Record excerpts:
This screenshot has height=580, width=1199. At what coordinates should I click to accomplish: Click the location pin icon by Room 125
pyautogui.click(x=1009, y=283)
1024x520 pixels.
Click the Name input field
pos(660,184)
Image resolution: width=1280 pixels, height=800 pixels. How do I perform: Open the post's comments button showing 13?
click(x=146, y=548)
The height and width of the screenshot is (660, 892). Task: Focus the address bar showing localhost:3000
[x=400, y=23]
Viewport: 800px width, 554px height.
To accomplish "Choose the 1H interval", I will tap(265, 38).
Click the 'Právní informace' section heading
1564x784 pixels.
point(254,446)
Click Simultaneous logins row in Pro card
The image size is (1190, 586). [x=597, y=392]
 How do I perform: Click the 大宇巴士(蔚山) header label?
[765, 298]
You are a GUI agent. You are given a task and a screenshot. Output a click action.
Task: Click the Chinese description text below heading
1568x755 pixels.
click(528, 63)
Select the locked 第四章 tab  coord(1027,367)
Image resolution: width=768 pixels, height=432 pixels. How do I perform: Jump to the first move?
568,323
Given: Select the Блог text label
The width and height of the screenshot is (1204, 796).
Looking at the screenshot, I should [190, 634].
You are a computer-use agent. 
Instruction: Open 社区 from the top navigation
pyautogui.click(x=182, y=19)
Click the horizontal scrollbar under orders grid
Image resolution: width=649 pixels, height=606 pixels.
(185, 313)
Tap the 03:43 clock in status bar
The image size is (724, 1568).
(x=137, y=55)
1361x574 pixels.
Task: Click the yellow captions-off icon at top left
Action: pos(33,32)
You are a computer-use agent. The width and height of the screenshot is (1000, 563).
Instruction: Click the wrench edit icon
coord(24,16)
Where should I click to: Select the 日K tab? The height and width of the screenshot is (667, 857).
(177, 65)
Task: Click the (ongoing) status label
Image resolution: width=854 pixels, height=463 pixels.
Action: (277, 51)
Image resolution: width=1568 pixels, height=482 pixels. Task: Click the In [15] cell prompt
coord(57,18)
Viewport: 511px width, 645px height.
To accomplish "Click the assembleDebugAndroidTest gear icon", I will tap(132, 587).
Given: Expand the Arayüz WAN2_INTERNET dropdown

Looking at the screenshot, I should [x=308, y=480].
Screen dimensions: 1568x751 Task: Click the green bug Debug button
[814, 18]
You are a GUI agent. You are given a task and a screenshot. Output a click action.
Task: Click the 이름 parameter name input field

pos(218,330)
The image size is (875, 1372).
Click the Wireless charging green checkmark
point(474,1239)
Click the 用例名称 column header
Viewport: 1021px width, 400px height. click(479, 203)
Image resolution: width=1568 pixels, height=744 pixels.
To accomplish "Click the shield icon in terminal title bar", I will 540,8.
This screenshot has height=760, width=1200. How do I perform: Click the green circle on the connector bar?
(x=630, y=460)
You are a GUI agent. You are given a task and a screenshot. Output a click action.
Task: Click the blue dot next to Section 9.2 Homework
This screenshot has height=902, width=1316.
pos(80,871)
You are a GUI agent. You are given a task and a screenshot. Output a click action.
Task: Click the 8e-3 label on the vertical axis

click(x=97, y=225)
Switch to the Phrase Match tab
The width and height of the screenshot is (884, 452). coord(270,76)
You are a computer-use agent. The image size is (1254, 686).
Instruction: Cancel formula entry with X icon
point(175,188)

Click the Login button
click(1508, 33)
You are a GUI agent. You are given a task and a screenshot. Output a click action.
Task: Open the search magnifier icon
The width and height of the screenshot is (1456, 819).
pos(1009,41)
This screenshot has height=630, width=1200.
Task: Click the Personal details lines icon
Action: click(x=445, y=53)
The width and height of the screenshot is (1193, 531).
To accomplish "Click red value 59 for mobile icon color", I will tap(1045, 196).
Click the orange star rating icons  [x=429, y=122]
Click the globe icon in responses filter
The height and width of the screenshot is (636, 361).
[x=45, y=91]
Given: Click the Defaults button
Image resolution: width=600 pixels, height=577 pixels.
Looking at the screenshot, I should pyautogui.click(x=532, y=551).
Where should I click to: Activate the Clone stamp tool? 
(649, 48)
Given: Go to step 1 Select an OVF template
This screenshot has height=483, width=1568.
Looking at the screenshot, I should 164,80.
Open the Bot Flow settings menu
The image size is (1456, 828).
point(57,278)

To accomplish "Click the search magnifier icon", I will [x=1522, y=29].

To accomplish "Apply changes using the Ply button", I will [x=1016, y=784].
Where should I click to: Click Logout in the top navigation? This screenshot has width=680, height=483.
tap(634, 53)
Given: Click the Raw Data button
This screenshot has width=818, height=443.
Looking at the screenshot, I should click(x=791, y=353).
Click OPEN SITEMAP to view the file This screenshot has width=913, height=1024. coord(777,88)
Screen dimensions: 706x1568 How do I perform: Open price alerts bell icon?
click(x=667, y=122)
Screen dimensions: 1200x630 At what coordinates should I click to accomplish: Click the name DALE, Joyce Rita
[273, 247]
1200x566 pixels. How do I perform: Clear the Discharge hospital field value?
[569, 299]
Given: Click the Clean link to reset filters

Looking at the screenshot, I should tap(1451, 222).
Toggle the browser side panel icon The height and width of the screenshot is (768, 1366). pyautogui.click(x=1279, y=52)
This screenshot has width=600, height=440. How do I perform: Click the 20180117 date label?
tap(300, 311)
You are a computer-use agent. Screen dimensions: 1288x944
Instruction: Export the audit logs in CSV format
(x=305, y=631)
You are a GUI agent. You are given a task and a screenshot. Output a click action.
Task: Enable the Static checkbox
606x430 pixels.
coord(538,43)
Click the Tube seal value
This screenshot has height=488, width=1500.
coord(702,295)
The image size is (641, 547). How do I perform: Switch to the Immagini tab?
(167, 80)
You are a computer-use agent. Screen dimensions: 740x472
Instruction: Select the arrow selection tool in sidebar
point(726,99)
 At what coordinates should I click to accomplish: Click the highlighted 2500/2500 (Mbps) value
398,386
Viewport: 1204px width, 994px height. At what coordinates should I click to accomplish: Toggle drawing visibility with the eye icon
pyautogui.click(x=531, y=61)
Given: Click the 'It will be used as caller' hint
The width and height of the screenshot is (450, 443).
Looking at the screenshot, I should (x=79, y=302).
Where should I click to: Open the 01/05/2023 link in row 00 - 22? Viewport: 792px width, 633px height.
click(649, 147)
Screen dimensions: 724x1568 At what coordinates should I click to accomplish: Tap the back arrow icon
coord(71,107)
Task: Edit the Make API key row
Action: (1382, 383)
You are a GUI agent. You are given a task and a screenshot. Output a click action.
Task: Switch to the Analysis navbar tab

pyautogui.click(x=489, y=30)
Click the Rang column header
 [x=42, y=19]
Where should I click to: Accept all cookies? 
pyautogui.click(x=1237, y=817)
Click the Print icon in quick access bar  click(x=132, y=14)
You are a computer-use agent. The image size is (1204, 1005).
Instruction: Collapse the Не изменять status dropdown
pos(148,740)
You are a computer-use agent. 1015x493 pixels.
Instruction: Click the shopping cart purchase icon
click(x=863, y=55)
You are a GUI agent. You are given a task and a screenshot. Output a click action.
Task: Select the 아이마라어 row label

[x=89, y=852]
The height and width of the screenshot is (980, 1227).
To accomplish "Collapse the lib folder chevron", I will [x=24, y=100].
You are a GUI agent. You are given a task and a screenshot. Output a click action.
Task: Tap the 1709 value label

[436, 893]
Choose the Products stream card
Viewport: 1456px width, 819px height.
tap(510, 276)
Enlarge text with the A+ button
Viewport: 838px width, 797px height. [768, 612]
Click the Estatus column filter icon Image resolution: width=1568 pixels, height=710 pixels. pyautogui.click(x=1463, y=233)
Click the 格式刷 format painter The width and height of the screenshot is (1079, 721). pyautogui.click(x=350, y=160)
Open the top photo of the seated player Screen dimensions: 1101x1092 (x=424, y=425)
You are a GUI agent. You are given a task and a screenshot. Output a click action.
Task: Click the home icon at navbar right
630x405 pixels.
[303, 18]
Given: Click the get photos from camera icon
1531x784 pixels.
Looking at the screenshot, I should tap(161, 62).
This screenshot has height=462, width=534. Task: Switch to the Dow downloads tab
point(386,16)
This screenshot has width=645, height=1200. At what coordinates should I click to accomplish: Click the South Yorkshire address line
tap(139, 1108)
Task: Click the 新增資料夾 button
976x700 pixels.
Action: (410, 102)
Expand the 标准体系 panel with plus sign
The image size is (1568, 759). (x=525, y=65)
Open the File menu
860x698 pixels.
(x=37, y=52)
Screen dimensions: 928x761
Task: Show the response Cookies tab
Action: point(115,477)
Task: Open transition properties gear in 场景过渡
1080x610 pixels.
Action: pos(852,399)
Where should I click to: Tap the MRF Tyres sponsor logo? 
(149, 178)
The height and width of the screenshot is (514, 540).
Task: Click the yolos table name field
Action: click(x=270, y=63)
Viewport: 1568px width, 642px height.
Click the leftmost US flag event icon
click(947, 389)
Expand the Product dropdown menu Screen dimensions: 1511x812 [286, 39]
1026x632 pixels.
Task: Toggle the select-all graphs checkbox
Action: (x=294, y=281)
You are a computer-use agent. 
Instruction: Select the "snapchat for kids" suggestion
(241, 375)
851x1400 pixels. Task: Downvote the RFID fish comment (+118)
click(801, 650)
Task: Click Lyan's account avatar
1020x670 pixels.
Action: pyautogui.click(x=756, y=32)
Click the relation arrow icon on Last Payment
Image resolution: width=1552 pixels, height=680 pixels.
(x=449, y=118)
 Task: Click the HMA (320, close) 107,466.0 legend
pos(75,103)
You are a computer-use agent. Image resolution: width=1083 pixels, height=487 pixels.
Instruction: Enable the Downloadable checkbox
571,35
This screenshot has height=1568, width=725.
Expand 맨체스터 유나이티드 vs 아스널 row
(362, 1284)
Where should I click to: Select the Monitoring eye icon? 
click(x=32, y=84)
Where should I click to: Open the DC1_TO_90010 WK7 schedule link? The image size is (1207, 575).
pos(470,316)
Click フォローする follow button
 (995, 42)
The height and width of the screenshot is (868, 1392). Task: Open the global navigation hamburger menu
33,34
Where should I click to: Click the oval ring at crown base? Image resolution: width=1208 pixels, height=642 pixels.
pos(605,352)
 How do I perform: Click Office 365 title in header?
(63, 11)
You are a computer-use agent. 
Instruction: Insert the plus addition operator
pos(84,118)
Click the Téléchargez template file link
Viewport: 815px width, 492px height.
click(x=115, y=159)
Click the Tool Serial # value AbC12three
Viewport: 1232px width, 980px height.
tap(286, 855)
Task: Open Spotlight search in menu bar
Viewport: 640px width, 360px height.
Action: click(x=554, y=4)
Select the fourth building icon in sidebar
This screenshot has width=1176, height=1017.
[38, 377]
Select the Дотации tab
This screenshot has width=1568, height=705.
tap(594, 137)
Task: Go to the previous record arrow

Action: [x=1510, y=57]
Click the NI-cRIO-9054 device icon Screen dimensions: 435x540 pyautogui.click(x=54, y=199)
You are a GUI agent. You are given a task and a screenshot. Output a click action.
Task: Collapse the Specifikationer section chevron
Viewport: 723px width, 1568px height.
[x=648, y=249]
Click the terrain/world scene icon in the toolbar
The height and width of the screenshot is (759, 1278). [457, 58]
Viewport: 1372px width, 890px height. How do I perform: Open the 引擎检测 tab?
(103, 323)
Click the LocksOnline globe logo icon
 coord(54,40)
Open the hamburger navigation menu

What the exercise asks: Every line in the data above that contains the word "magnifier" should be copied.

Task result:
Task: Open the search magnifier icon
To accomplish "Click the search magnifier icon", I will [x=1522, y=29].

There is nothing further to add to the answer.